Work to be completed -> Your answer should be only the lines below from the one with "This screenshot has width=1510, height=505." to the one with "You are a computer-use agent. The image", repeated exactly, ends included.
--- START ---
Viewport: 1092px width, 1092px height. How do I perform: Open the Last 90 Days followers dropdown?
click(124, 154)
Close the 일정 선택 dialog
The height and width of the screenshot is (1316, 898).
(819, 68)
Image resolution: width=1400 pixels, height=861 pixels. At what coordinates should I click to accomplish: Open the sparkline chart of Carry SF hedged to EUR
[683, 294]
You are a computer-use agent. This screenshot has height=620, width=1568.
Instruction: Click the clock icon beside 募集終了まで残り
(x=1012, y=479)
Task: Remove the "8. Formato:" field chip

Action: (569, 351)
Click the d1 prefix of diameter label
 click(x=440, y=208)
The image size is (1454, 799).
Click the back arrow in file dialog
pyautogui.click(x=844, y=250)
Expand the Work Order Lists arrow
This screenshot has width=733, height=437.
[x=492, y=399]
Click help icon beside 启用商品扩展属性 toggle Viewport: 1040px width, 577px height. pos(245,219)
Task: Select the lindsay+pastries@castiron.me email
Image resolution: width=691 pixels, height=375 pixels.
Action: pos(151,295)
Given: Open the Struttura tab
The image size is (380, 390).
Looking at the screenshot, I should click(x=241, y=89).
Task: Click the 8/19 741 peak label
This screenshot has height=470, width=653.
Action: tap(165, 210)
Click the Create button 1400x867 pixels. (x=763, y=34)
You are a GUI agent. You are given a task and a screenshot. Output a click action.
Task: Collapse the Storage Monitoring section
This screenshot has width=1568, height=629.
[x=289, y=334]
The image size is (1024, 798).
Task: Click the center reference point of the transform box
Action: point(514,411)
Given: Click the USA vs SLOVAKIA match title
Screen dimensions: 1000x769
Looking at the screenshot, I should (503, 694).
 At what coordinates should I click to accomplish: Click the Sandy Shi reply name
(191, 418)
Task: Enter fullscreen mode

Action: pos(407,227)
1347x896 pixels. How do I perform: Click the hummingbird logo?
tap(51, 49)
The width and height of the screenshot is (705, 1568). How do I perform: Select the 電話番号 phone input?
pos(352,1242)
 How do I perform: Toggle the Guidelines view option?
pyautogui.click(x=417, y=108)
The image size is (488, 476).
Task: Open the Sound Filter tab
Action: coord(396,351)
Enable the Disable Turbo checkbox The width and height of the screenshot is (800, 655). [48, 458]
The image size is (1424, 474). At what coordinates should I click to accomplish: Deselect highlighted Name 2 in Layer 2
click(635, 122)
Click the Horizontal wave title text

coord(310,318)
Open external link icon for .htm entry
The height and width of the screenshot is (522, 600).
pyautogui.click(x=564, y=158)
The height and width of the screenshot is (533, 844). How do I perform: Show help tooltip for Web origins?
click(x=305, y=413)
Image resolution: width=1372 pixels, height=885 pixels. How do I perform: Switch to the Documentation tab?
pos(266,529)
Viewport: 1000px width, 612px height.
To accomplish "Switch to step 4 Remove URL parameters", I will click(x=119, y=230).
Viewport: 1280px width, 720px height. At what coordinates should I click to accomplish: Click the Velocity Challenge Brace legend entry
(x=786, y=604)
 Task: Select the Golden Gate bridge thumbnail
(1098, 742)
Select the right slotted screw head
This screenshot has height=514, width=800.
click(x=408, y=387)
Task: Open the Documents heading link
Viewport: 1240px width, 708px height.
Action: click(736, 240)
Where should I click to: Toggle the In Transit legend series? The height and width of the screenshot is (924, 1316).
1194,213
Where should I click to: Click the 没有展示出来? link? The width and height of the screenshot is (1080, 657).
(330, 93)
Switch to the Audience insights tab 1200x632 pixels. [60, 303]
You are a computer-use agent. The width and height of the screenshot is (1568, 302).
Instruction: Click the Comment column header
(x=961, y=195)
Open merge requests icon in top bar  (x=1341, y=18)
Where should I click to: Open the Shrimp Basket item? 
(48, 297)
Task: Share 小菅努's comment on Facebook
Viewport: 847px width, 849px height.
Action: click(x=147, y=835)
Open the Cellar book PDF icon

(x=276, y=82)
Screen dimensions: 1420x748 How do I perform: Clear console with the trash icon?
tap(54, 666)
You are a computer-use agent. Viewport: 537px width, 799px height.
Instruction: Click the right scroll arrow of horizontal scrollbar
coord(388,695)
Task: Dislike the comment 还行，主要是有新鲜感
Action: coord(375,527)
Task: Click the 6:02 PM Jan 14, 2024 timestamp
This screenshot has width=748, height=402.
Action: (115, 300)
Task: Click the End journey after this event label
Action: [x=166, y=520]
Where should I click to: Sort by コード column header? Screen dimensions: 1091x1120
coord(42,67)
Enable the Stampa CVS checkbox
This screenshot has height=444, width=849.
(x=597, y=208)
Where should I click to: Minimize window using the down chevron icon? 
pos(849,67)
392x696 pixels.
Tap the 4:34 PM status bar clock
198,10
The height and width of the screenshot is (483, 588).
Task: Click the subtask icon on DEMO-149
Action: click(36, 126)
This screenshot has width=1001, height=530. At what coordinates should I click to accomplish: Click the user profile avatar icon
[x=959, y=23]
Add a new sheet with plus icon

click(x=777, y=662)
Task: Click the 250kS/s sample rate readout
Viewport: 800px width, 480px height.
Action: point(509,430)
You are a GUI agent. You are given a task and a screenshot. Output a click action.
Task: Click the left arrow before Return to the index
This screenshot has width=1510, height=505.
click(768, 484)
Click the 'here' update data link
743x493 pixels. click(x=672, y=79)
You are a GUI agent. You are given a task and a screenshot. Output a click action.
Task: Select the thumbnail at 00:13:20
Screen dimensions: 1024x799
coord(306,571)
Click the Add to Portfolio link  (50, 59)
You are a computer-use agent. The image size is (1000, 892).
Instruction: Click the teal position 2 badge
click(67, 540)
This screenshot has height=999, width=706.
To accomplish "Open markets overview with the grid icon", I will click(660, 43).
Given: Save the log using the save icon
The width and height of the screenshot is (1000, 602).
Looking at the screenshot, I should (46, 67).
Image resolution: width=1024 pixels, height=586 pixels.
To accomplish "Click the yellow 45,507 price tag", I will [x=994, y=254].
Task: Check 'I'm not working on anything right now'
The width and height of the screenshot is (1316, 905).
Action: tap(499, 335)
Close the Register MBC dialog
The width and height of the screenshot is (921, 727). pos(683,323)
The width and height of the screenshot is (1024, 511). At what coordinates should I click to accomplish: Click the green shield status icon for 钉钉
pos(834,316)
--- END ---
Result of this exercise ->
This screenshot has width=1510, height=505.
click(768, 484)
Click the 'here' update data link
743x493 pixels. click(x=672, y=79)
You are a GUI agent. You are given a task and a screenshot. Output a click action.
Task: Select the thumbnail at 00:13:20
Screen dimensions: 1024x799
coord(306,571)
Click the Add to Portfolio link  (50, 59)
You are a computer-use agent. The image size is (1000, 892).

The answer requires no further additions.